-- THE DATA follows --

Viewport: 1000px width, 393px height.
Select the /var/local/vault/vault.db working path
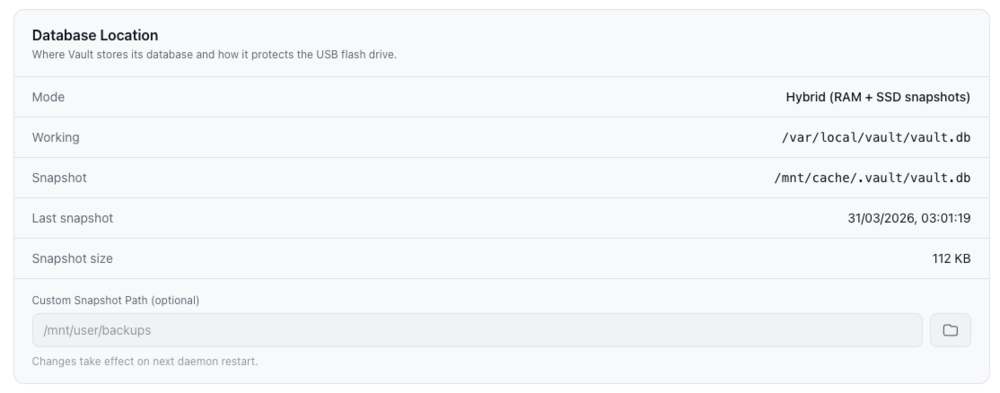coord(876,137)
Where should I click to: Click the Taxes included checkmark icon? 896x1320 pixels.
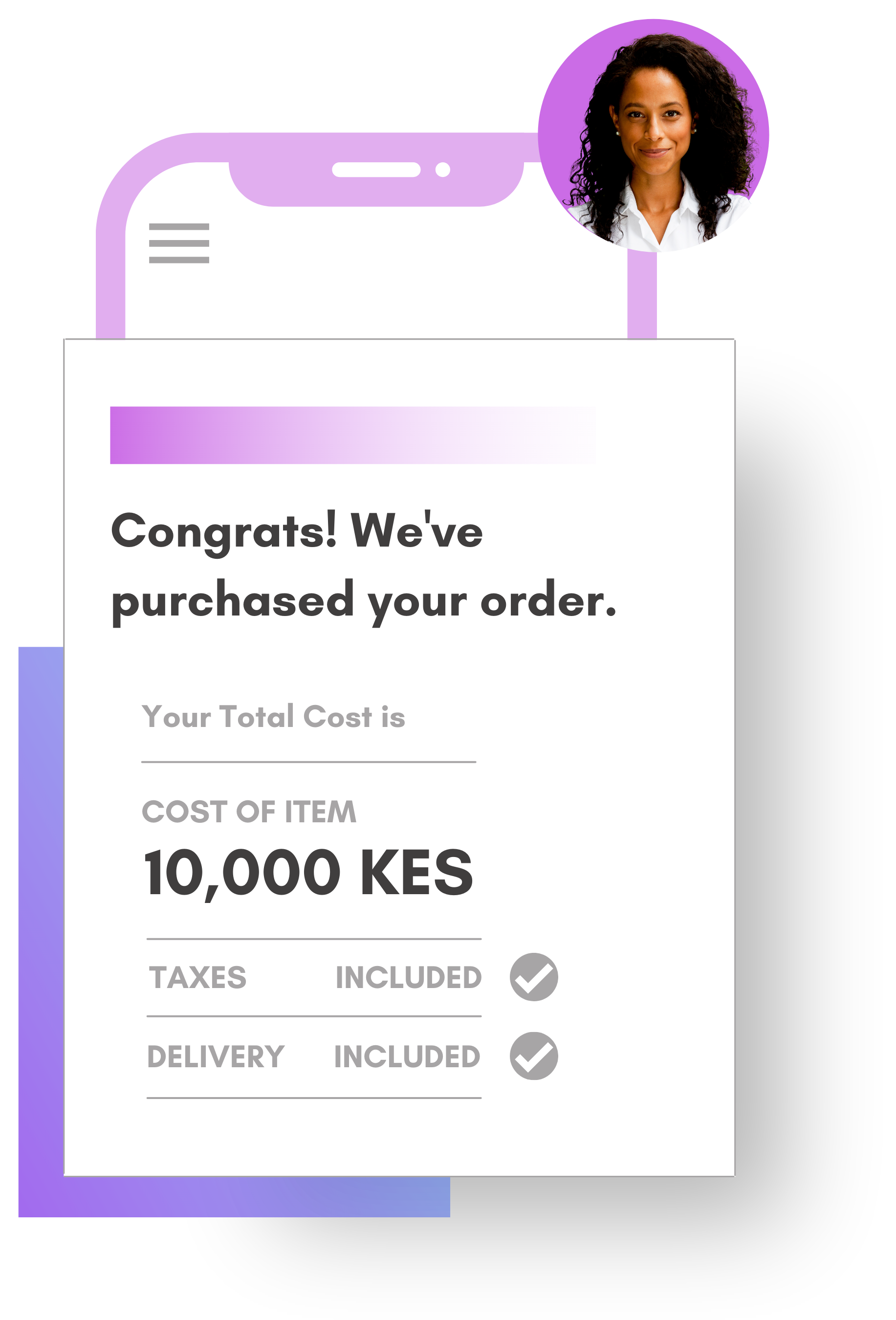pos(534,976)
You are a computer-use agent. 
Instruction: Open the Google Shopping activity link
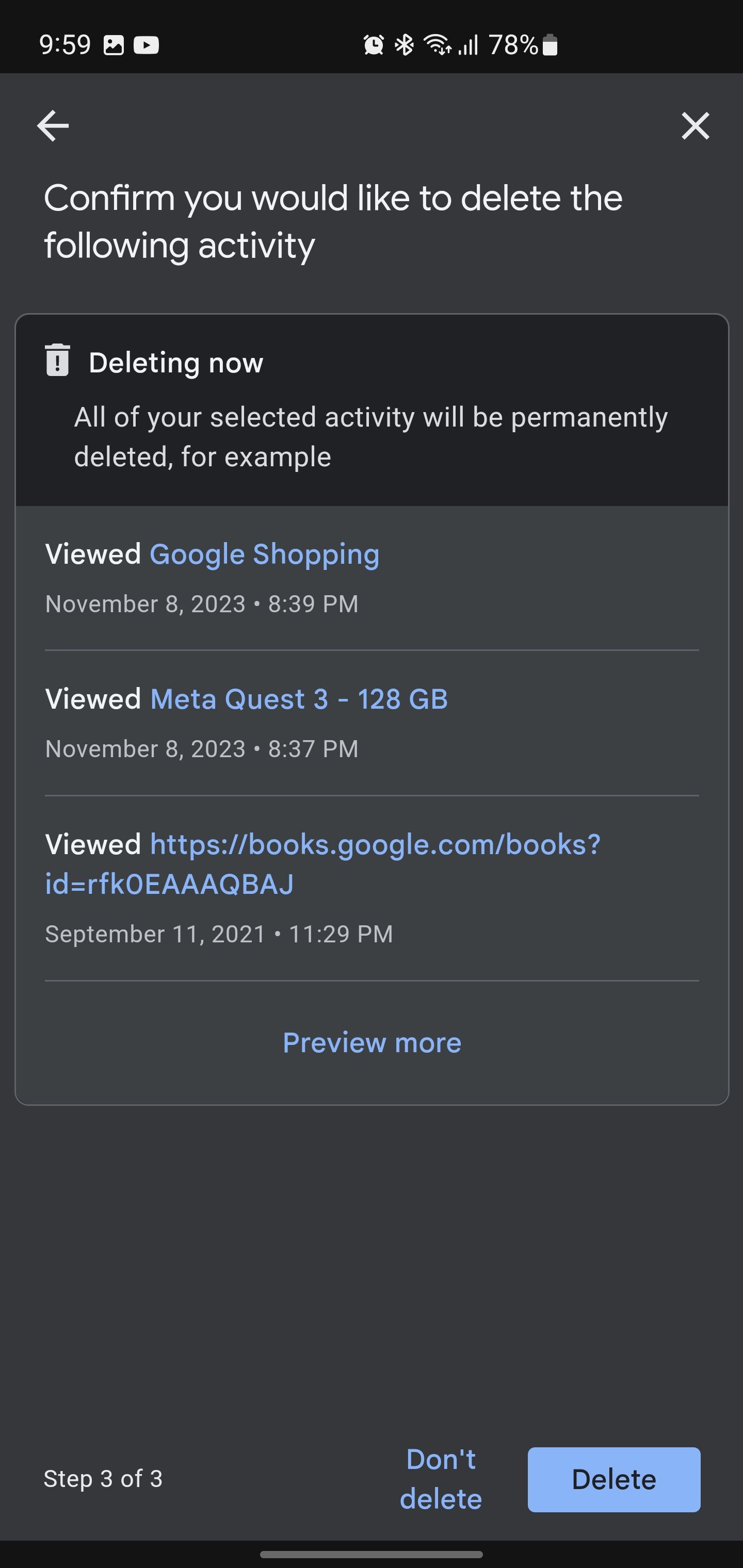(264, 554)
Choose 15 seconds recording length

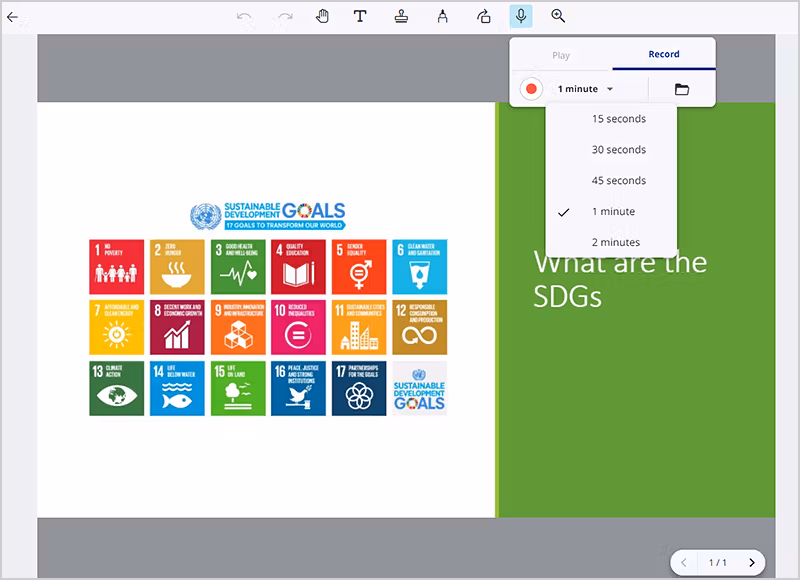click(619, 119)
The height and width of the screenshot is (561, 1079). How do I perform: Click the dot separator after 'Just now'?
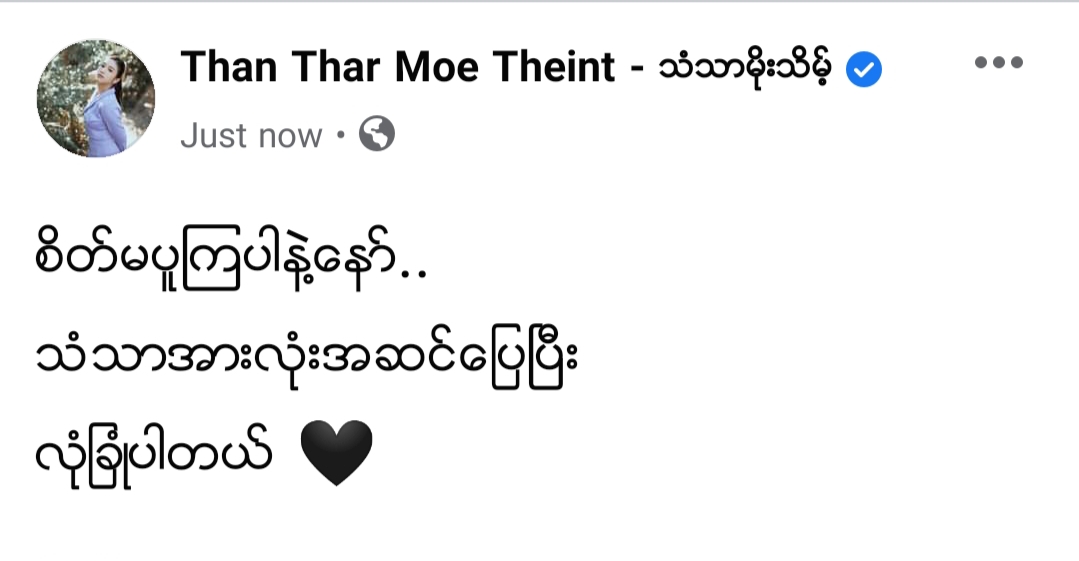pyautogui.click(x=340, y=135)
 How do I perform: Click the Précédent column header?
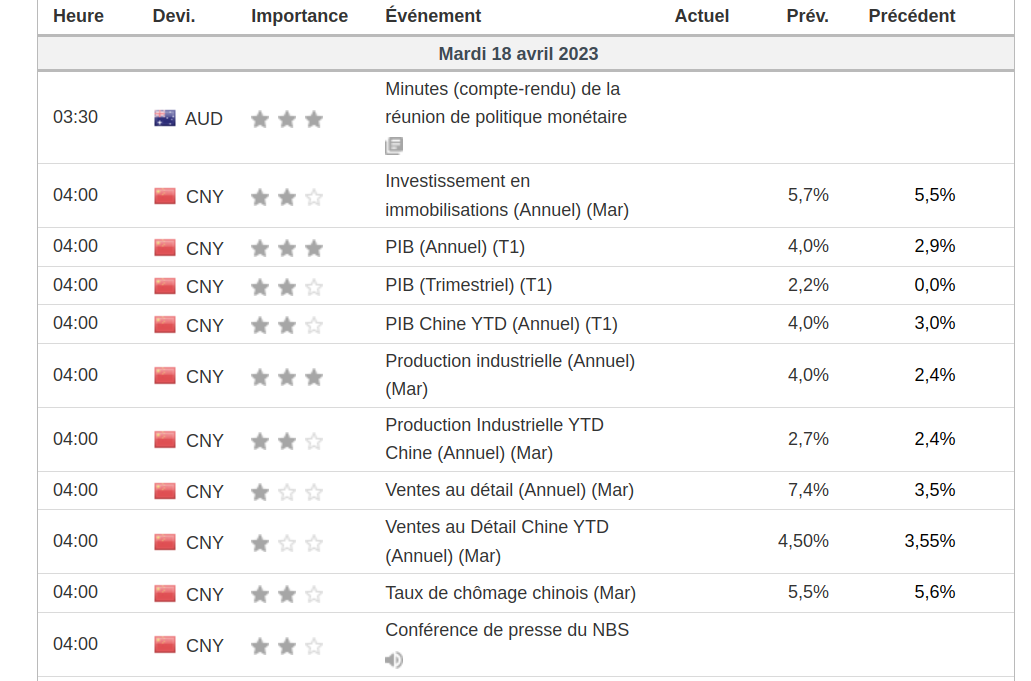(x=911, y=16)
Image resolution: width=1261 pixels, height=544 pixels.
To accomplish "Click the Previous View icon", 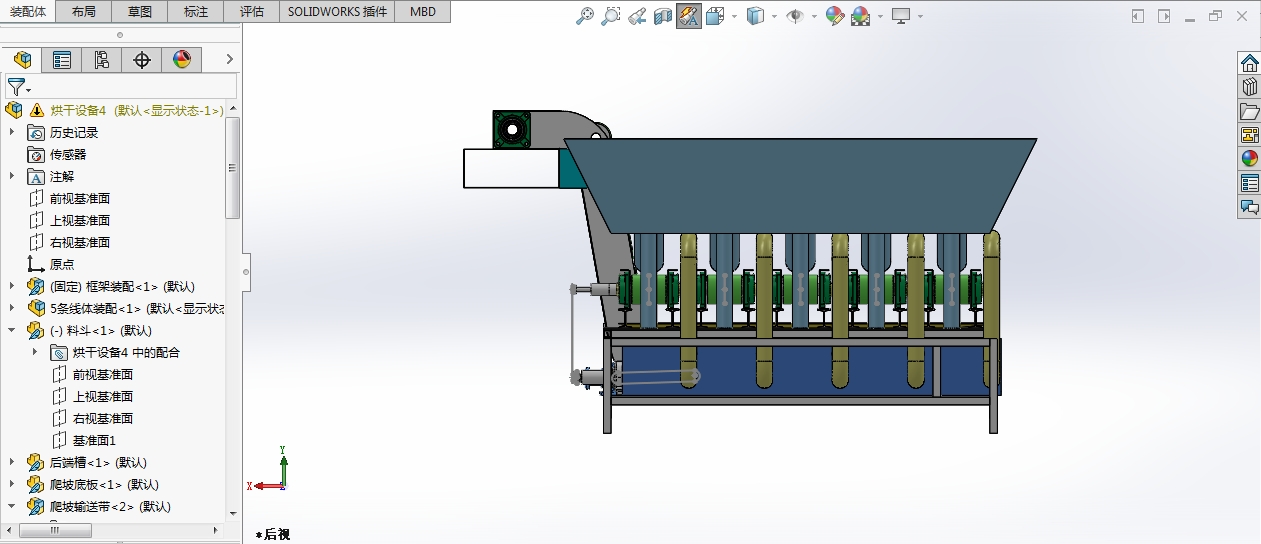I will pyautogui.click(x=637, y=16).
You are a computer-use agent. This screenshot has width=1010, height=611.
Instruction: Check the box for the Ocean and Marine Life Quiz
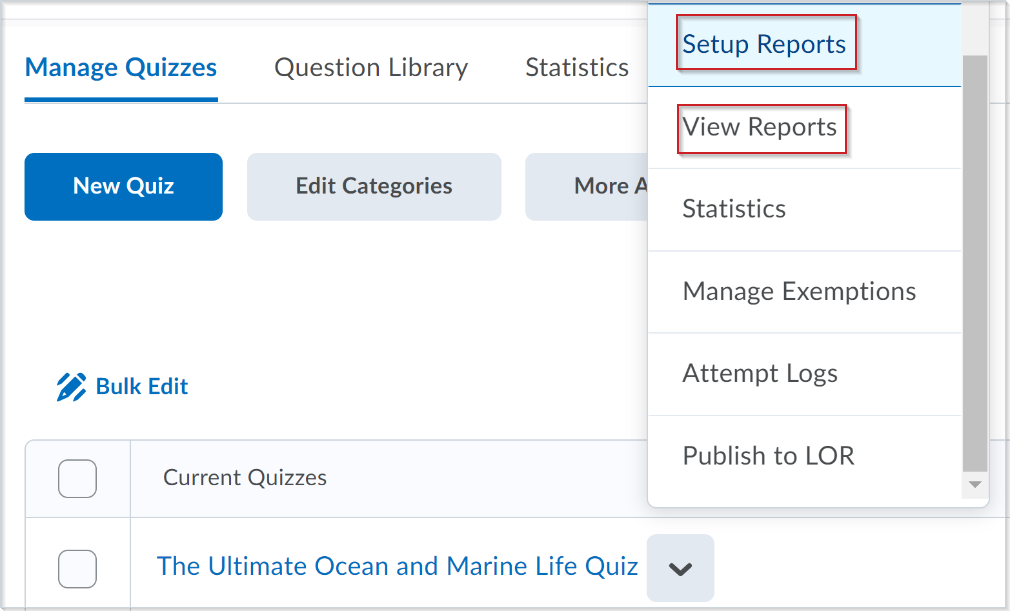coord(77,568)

-- THE DATA concluded --

## AIM OF THE TASK
All lines above that hold the string "computer" should be copied.

## REPLY TO THE EXERCISE
You are a computer-use agent. 
You are a computer-use agent. This screenshot has width=1010, height=611.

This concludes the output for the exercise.